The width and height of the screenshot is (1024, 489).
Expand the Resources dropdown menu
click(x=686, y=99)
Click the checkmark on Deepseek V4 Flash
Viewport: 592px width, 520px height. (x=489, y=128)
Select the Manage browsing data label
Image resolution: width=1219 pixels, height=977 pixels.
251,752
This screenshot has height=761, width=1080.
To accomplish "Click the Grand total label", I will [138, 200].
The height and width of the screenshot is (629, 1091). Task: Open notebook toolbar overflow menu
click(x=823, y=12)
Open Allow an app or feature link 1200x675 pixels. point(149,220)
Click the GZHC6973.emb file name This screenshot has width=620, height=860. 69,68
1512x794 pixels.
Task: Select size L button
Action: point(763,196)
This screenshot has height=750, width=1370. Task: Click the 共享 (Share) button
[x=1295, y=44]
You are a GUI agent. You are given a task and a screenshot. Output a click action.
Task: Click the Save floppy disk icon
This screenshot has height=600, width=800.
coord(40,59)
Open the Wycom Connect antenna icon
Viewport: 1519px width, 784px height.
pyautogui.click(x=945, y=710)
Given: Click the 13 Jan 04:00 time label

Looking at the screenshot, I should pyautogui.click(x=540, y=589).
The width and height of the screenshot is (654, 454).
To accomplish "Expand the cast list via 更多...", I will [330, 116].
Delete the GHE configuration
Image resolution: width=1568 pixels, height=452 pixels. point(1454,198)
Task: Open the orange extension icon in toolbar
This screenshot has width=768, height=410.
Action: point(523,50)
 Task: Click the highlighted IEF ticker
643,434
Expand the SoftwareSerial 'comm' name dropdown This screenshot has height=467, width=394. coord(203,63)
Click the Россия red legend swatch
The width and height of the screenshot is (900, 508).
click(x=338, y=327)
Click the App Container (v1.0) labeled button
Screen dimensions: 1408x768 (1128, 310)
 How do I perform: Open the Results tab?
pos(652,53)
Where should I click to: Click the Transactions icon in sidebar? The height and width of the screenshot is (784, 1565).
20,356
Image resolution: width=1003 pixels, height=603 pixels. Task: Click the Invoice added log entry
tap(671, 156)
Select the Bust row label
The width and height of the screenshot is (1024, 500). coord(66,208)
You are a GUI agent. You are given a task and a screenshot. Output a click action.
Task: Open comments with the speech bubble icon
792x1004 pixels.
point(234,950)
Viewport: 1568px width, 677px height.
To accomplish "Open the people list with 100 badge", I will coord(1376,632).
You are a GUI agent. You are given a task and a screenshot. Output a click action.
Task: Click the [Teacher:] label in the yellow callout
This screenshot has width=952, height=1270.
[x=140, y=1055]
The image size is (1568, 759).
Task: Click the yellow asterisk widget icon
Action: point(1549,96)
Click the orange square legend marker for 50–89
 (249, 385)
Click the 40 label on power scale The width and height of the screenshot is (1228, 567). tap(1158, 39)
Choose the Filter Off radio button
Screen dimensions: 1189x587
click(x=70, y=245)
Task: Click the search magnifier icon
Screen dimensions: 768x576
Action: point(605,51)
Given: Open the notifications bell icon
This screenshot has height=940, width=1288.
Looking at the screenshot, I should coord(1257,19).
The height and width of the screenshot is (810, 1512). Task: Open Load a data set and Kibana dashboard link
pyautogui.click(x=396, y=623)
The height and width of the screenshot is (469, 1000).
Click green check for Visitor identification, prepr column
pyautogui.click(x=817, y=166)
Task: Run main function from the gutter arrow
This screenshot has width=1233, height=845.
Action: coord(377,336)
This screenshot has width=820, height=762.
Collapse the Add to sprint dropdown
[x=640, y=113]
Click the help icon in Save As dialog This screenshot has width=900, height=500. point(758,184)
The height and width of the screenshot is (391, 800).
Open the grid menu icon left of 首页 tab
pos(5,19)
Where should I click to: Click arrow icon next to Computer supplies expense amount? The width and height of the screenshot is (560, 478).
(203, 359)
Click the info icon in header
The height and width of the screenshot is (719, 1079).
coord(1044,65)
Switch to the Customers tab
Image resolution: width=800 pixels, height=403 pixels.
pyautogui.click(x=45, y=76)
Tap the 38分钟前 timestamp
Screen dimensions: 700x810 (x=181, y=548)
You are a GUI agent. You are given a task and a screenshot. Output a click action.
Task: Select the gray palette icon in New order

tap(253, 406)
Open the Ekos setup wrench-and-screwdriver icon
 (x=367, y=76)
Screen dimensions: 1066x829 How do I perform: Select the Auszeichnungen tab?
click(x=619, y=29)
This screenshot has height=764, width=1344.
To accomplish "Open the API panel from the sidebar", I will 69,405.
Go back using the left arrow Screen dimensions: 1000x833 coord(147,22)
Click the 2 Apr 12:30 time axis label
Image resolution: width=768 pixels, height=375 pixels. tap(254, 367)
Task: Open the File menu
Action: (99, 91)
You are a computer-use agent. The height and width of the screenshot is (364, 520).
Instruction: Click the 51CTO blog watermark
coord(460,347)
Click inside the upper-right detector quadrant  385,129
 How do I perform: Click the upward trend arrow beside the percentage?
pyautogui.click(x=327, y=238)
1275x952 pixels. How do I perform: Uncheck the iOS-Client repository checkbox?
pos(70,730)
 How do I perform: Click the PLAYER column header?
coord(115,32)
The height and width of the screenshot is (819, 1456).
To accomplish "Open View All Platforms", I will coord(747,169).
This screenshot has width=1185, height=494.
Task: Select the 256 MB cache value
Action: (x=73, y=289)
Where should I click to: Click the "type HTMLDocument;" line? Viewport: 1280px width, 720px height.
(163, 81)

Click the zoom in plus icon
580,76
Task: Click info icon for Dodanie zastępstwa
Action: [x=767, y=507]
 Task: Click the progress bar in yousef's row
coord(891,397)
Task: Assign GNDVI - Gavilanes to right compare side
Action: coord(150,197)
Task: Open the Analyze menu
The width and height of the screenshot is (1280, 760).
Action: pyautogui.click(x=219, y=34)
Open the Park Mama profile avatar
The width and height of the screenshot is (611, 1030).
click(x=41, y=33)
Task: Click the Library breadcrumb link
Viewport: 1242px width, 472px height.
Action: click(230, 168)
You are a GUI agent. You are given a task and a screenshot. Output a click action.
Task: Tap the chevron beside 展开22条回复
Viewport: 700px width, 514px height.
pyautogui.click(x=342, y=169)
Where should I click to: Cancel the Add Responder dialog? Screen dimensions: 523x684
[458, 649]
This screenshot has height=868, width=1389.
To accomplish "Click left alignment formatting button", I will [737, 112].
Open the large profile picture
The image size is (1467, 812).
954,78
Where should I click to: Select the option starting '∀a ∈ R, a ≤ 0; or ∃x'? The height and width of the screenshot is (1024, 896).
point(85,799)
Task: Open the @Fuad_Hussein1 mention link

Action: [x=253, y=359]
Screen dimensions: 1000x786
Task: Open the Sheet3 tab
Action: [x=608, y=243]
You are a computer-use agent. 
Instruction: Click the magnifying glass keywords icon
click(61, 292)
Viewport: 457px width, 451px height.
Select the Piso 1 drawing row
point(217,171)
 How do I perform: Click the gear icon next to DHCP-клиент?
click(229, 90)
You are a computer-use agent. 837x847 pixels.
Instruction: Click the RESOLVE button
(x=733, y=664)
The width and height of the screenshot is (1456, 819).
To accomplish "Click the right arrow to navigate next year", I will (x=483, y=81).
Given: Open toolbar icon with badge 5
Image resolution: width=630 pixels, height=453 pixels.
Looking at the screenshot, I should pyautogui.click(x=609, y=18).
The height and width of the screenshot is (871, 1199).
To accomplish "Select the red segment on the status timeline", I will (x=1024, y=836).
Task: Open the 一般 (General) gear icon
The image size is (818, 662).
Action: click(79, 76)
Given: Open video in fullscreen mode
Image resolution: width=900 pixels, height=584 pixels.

------------------------

Which lines in the records above contain the word "with"? Return each of them.

COMPLETED EXERCISE:
Task: Open comments with the speech bubble icon
To accomplish "Open the people list with 100 badge", I will coord(1376,632).
Given: Open toolbar icon with badge 5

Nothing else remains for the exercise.